IIRC, we were cautious but optimistic at first, but as we integrated the concept into the game things really came together. The real celebration didn't begin until we saw a huge leap forward in the playtest approval ratings. That's when I knew we had threaded the needle. After that, it was just putting in the work to finish the game.
 

Iosue

Legend
Thanks for the detailed reply, Mike. My compliments to Messrs Lee, Thompson, and Schwalb; "Nailed it" is absolutely the phrase.
 

Dire Bare

Legend
I kind of wish they had stuck with that than giving everyone different archetypes. While a couple of classes did end up with some fairly generic subclasses, I kind of wish that they had a core vanilla option for Sorcerers, Wizards and Clerics without having to choose a bloodline, school or domain that would have been on par with the more specialized options.

I agree. The simple class options and the complex class options are there, in the class/subclass system presented in the PHB . . . but if you're a newb, you might not know enough about the game to pick the simple option if that's what you want! And if your DM is also a newb . . . .
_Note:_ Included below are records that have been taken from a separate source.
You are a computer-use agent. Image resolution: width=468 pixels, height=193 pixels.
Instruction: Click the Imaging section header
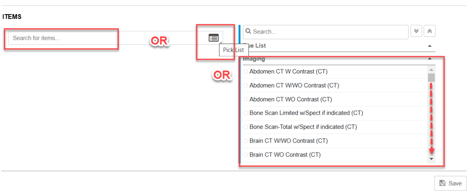point(254,59)
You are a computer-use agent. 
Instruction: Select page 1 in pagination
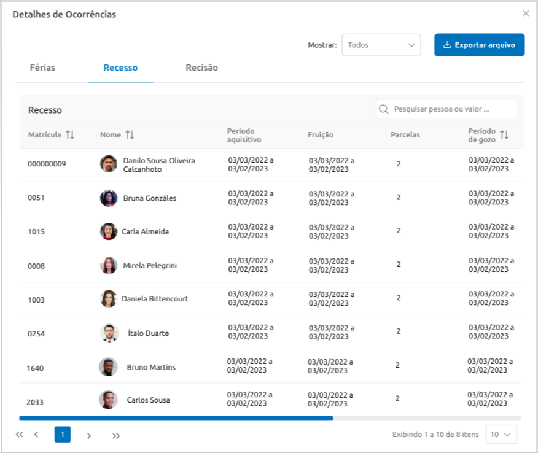click(63, 435)
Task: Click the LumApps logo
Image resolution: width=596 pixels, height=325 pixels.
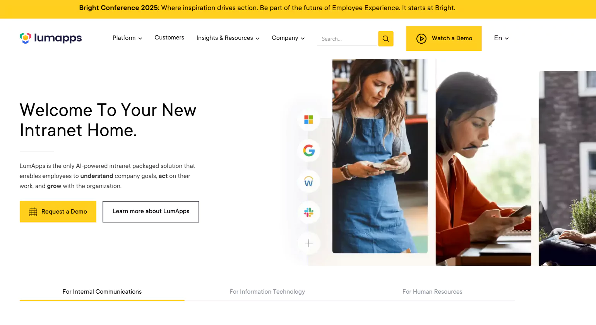Action: click(x=51, y=38)
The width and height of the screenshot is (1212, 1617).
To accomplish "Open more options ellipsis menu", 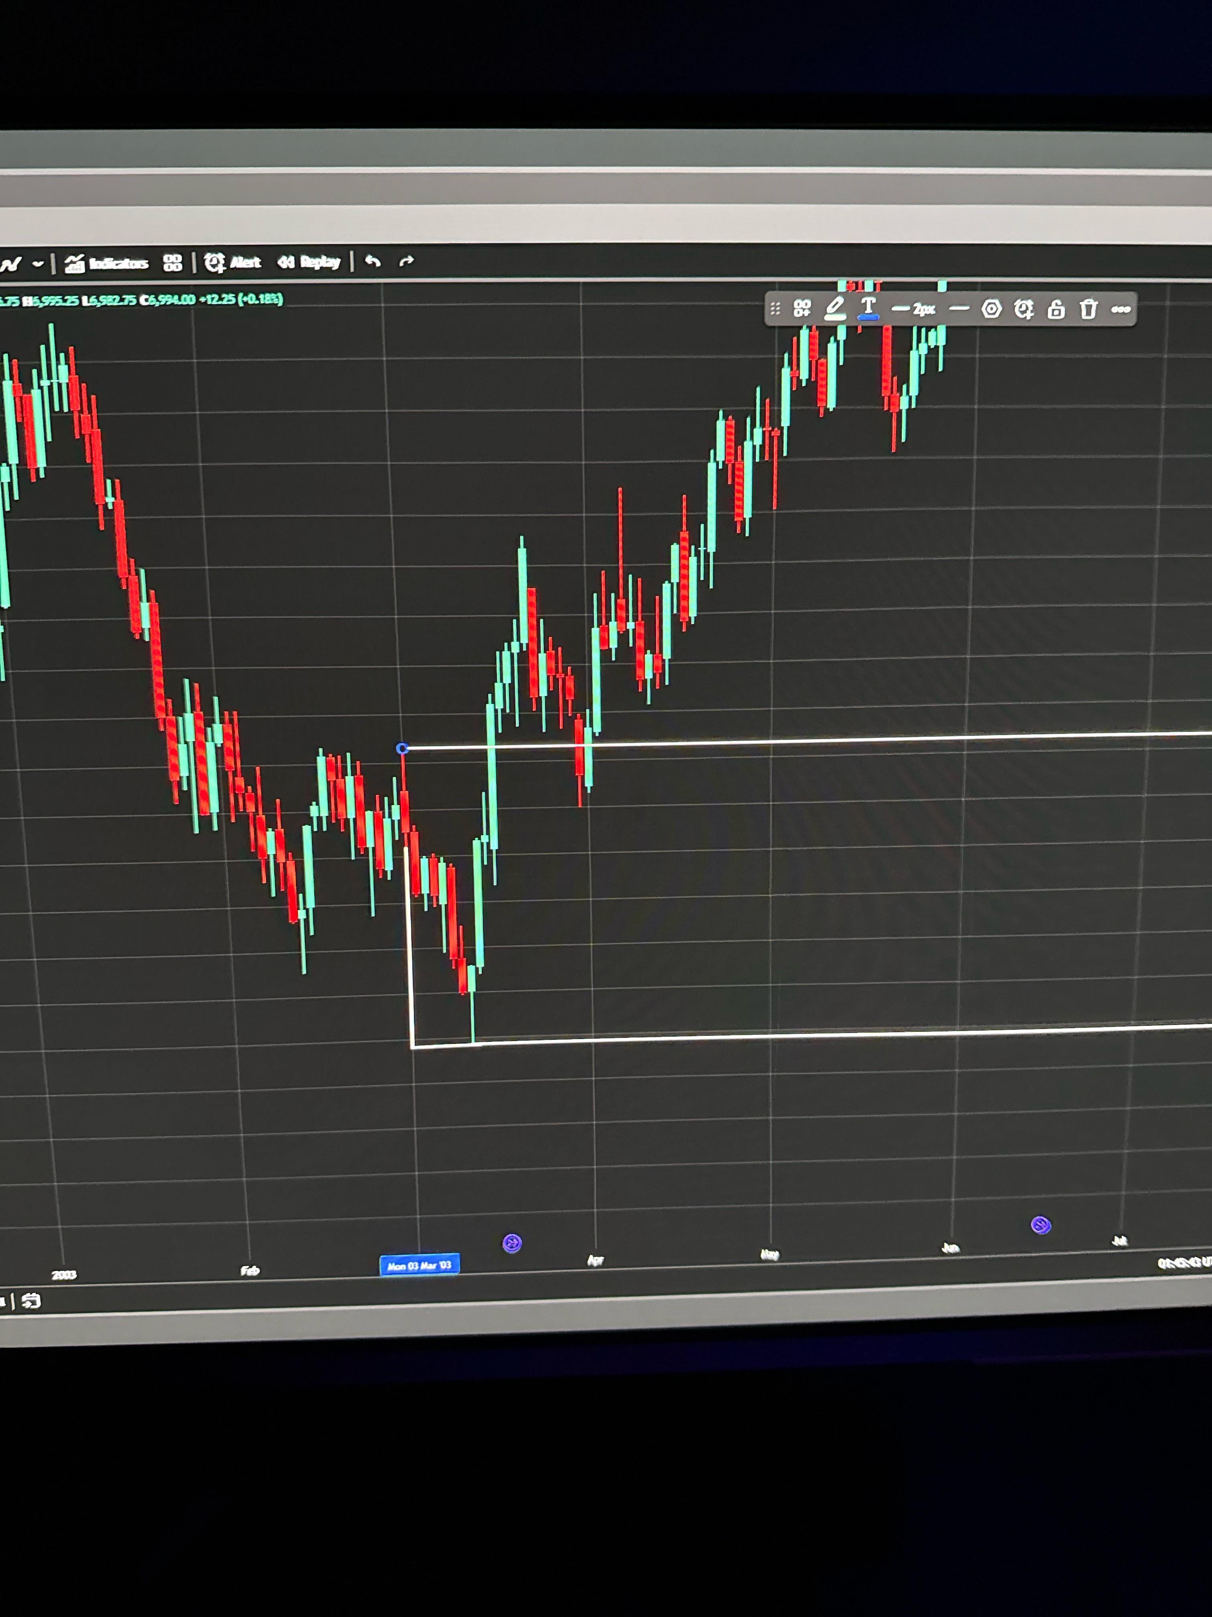I will [x=1121, y=310].
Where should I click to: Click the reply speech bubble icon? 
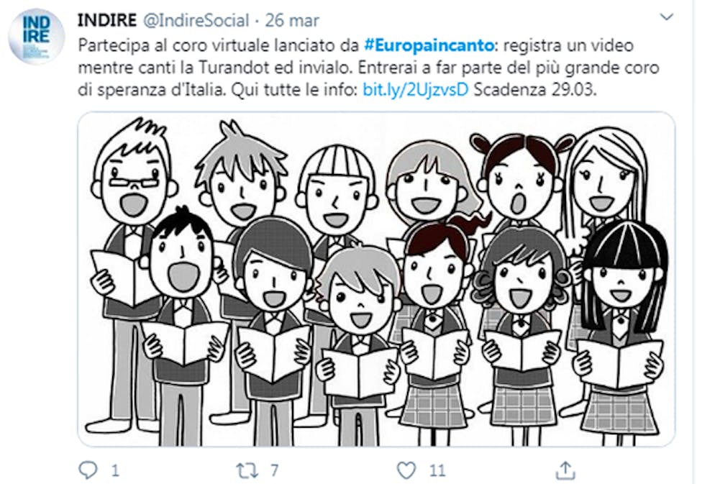(88, 470)
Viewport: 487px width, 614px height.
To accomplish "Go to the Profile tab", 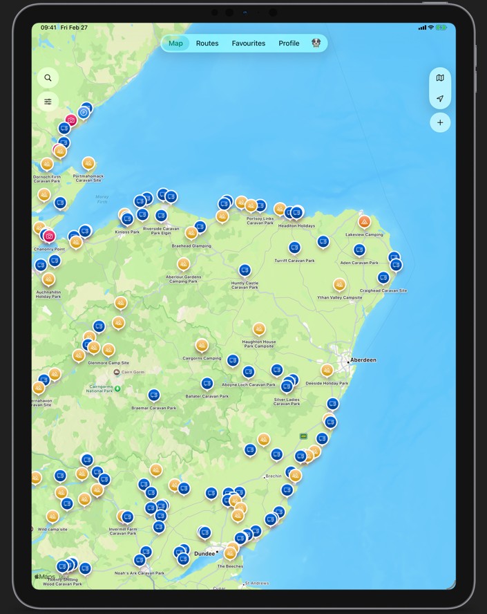I will (x=289, y=44).
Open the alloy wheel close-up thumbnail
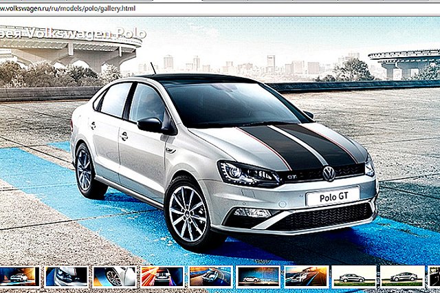The image size is (440, 293). pos(114,276)
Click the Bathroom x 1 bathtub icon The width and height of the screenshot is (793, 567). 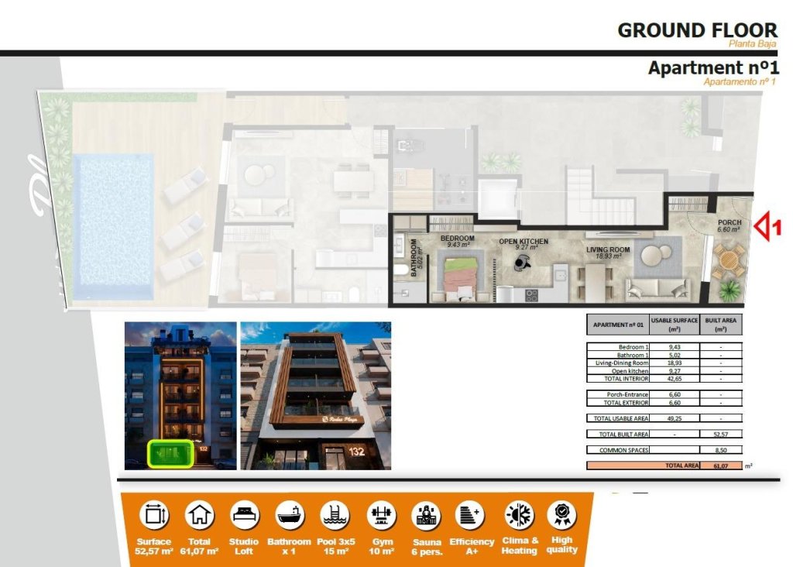tap(290, 515)
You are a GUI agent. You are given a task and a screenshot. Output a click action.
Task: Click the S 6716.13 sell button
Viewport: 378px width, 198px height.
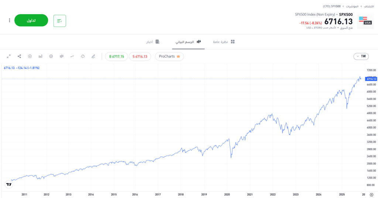140,57
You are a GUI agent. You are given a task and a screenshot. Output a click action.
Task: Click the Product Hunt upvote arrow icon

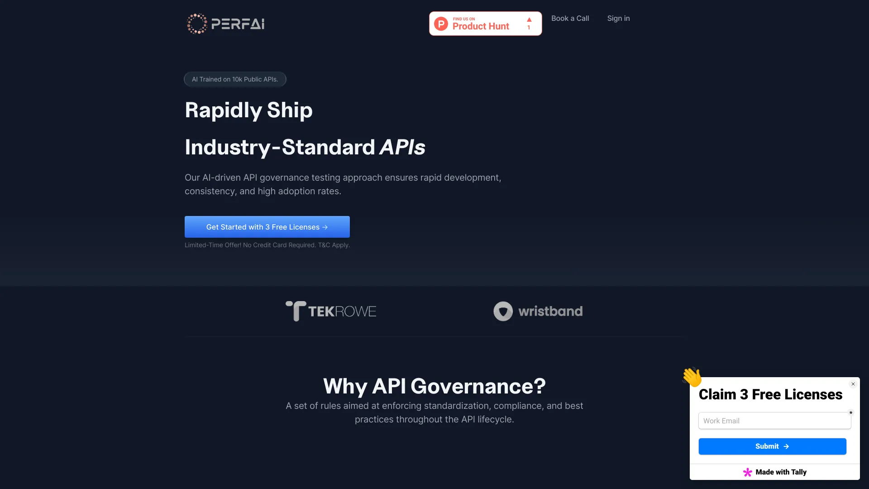tap(528, 20)
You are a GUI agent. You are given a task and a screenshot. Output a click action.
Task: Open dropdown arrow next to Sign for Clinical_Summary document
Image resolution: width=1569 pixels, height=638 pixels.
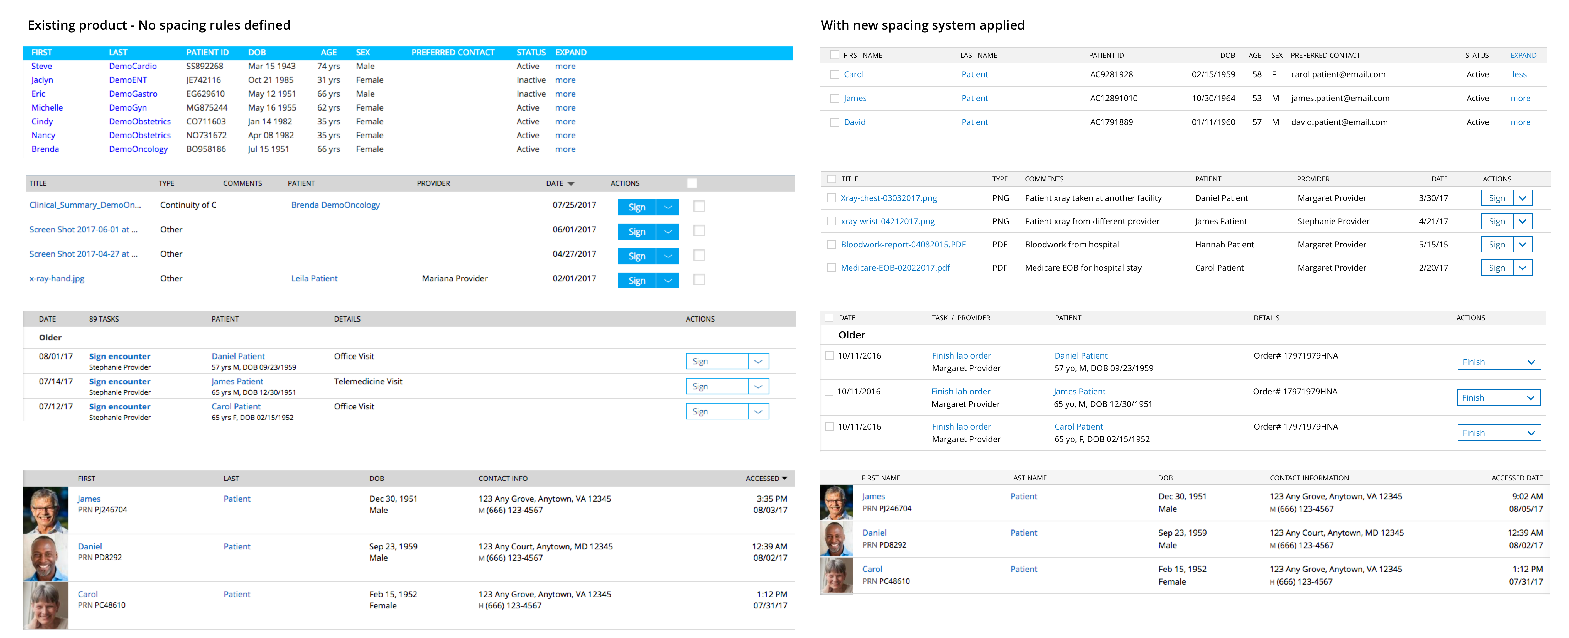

Perhaps in the 5.1 edition they could do what you suggest, provide a basic default class option for each of the main classes (or at least the core four). Instead of a group of *equal* class options, one of which might be *simpler*, the default for fighter is the "basic fighter" and if you want a different class option, you are *moving away* from the default choice. It would play out the same at the table, but perhaps make choosing beginner classes easier.
 

TerraDave

5ever, or until 2024
...And there's a part where they talk about DMs just looking at an ability score and deciding that a PC succeeded at something without requiring a roll. At one time that was a Big Thing in D&D Next. Nowadays it's still there, but with backgrounds (and skills) moving from an optional element to a default element, resolution with the ability (skill) check has come to greater prominence.

I think Monte Cook did at least 3 legends and lores where he highlighted this mechanic where if the ability score was above the DC, you just succeeded. And some stuff like that did linger on in the early play-test.

But Monte left and I think they learned that people actually like to roll dice.
 

Celtavian

Dragon Lord
I'm looking forward to testing bounded accuracy at high levels. I want to see if a group of humanoids in conjunction with a powerful creature like a dragon or giant can provide a real challenge to a party at higher level. Basically, I want to see if an orc army can still put the fear in a high level party. They could not in 3E. In 3E even an army of giants was fairly trivial to high level characters. I think they might be able to in 5E. I would like that as a DM as it widens my options for encounter design.